Oluwaseyi Akerele, popularly known as Shizzi, is a Nigerian platinum record producer, disk jockey and songwriter.

Music career

2009–2015: Early life and career
Shizzi started out as a drummer in church. He achieved recognition for his work on Davido's 2011 single "Dami Duro", and produced six songs on the singer's debut album Omo Baba Olowo (2012). He produced Wizkid's "Love My Baby", a song from the artist's debut studio album Superstar (2011). He has been credited for producing "Skelewu" and "Gobe". He was also the producer behind Wande Coal's highly controversial songs "Baby Face" and "Go Low". Shizzi has worked with Sasha, Harrysong, OD Woods, Naeto C, Sauce Kid, Wande Coal, Wizkid, D'Prince, May D, Danagog, Emmy Gee, Skuki, DaBaby, Chris Brown, and Fireboy DML, among others.

In 2013, he co-produced Davido's "Tchelete" with Uhuru/dj maphorisa featuring Mafikizolo. On 26 June 2014, Shizzi worked alongside Davido, Tiwa Savage, Lola Rae, Sarkodie, Diamond Platnumz and Mi Casa to produce MultiChoice's Africa Rising campaign song. In 2015, he demonstrated how to make a hit, alongside Davido at NEC Live masterclass.

2016-19:Sony Publishing, Magic Fingers, and   The Lion King: The Gift documentary 
In 2016, he signed a publishing deal with Sony/ATV Music Publishing as a record producer and a songwriter. Late 2016, Shizzi unveiled his record label and management company well known as Magic Fingers with his first signee Teni on 23 December 2019 after the official release of her single "Amen". In 2019, he appeared in a documentary for Beyonce's soundtrack album The Lion King: The Gift.

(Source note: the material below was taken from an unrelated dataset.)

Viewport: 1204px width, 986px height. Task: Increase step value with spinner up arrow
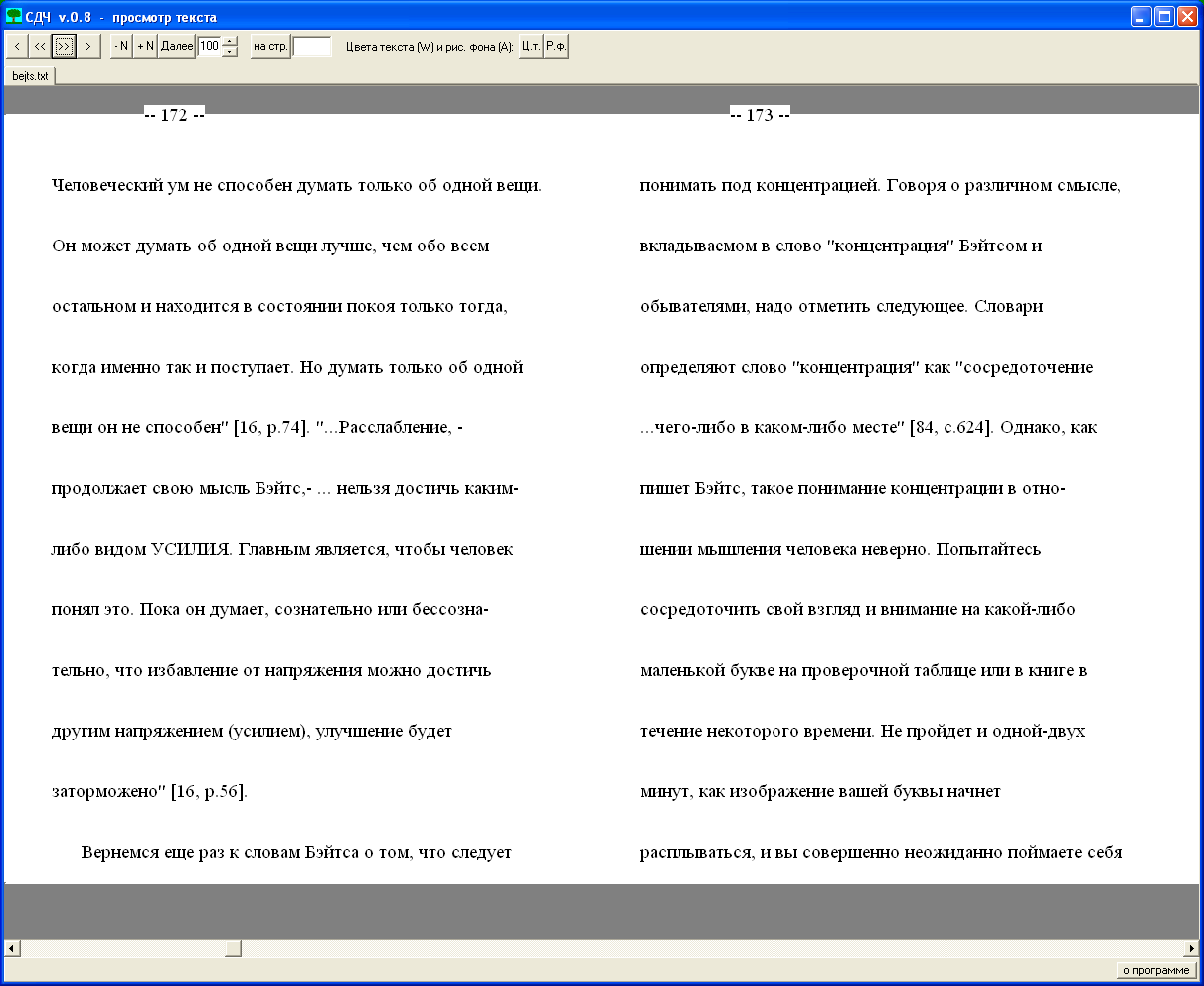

The documentary aired on 16 September on ABC; in it, he spoke about recording songs for the album.

2020–present:The Battle of Hits session, Feud, and Sony publishing deal terminated
In 2020, he teamed up with Sarz for a 2-hour live stream session, titled "The Battle of Hits", on Instagram. On the showoff, they played their biggest hits, with some unreleased songs. Notable viewers who were active on their live are: Timbaland, Swizz Beatz, Wizkid, Don Jazzy, Davido, Spinall, Kel-P, and Tiwa Savage, among others. In 2021, Shizzi replied to Teni's tweet, on how she departed from his imprint, after achieving prominence through him, without acknowledging his impact on her career, after using him, he wrote.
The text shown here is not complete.